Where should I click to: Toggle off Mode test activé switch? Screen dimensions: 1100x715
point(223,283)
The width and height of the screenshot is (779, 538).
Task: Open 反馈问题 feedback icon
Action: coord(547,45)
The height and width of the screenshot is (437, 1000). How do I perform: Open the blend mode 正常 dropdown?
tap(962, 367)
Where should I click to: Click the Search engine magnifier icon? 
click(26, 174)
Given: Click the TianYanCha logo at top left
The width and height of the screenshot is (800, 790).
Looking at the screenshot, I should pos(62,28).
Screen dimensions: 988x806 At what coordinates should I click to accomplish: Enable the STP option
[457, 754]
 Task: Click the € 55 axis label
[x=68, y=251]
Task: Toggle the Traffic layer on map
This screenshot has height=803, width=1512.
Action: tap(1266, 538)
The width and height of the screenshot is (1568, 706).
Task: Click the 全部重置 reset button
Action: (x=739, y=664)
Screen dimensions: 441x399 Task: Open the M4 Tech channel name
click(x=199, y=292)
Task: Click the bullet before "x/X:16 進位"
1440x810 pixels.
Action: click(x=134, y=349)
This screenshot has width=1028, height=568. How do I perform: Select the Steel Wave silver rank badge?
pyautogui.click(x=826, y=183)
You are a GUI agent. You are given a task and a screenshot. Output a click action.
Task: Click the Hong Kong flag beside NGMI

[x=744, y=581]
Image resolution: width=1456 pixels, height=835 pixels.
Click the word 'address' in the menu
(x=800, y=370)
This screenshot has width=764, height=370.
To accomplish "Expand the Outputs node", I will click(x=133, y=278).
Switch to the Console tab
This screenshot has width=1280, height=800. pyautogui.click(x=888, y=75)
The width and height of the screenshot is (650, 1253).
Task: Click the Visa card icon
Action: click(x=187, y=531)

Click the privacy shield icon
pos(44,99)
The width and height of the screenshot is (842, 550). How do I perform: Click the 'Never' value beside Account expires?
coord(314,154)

- - - - -

## Activity:
Lines from the one holding "This screenshot has width=764, height=370." to the end of the listing above are the only ones to transcribe. Keep each exactly as written.

## Exercise answer:
This screenshot has width=764, height=370.
To accomplish "Expand the Outputs node", I will click(x=133, y=278).
Switch to the Console tab
This screenshot has width=1280, height=800. pyautogui.click(x=888, y=75)
The width and height of the screenshot is (650, 1253).
Task: Click the Visa card icon
Action: click(x=187, y=531)

Click the privacy shield icon
pos(44,99)
The width and height of the screenshot is (842, 550). How do I perform: Click the 'Never' value beside Account expires?
coord(314,154)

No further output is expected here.